Pinch yourself. You are awake. This is real.

This is what governance in the Eastern Cape has come to: the provincial chief of local government publicly accuses one of the councils he oversees of using state funds to influence the outcome of the ruling party's December conference.

Qoboshiyane's argument assumes that if the water and sanitation upgrade had been delivered it would somehow have been to the personal credit of the president, that a service as local as that happens, or is perceived to happen, only at Zuma's behest.

Could there be a more abject admission that government in the province has lost its way? Like the proverbial iceberg, this is just the visible tip of the monster that makes the Eastern Cape such a sad reflection of the devastation Zuma's rule has wrought.

The economy is declining faster than the national average, the roads managed by the province and its councils are crumbling, healthcare is in crisis and education is an unmitigated disaster. Whether you call them refugees or migrants, the Eastern Cape education department's own figures show school enrolment in the province has dropped from 2.05million in 2006 to 1.69million this year.

While population growth should see enrolment rising, about 356000 children have either dropped out or taken their learning elsewhere.

But as most provinces crumble and the miners' revolt spreads, Zuma's ANC remains focused only on the battle of Mangaung and his ambition to remain in charge of the party and the country for another lucrative term.

In the midst of this carnage, I was invited this week to the prize-giving evening of East London's renowned 133-year-old Cambridge High School. It was the most heartening thing I have done in ages.

Stretching the resources inherited from the apartheid order's Model C system, a brave and evidently committed community of teachers and parents soldier on despite the bungling and neglect of the government to give 1100 children the gift of opportunity.
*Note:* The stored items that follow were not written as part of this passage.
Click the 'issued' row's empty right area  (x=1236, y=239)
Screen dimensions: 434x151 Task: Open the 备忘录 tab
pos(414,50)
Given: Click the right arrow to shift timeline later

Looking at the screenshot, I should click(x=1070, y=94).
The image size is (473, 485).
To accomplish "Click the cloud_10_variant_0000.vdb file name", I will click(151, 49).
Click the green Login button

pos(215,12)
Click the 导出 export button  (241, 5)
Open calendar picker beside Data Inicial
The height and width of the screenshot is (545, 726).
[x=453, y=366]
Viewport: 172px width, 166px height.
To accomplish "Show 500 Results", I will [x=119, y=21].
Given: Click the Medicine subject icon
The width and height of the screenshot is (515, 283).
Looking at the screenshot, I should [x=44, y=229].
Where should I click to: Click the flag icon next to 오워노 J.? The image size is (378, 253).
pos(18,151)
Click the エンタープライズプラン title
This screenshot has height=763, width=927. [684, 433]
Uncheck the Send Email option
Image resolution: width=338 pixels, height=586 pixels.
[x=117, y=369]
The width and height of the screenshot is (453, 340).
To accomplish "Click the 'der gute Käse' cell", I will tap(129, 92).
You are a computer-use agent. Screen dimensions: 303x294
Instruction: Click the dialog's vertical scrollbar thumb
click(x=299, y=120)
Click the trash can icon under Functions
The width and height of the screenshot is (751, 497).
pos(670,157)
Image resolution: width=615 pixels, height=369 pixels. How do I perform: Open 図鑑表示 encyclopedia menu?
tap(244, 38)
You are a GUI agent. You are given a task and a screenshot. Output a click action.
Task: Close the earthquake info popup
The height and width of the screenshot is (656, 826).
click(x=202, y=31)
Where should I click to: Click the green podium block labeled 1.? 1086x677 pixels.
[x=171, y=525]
In a microcosm of the new order most of us would like to see take root, a racial bouquet of pupils and staff appear to be going beyond the extra mile to make their world a success. Every Cambridge matric passed last year in a province with an overall pass rate of 58%, the worst in the country.

Prizes and announcements reflected a modest but significant range of provincial and national achievements in sports, academics and extramural activities.

In a poll including but not weighted towards staff, the overwhelmingly African pupil body elected a black boy and a white girl as head prefects for the new year. This is not one of East London's elite schools, but it is one of its very good ones.

I am sure unseen problems and tensions seethe below the surface. But in fabulous contrast to the example being set by government and social leaders in the province and the country, they are getting the job done, and done well.

Here, in contrast to most of South Africa's rural areas, freedom from apartheid has delivered one very important gain, and that is opportunity.

If one were to condense the promise of the 1996 constitution to one word, that might well be it. All its rights, guarantees and protection come down to ensuring everyone has an equal opportunity to make a success of their lives.

One does not have to travel far from Cambridge to demonstrate that our new South Africa has a very long way to go to deliver that promise of opportunity to everyone. Just a few hours away, children walk more than 10km to and from schools with missing walls.

There are allegations the justice system has been manipulated to favour some, the abuse of tenders makes a mockery of equal opportunity and cadre deployment corrupts efforts to develop the country.

But across the province and the country, there are schools, clinics, police stations, home affairs offices and other entities that share the ethos of Cambridge High - places where people go to work to do the jobs they are trained for as best they can and often in the absence of appropriate government support.

They are the South Africans who will eventually deliver the promise of liberation and make this country great, as it ought to be. In doing what they do every day, they shame those who even contemplate the possibility that R95-million intended to give clean water and sanitation to more people in Mthatha might be used or withheld to influence the outcome of the ANC's internecine war.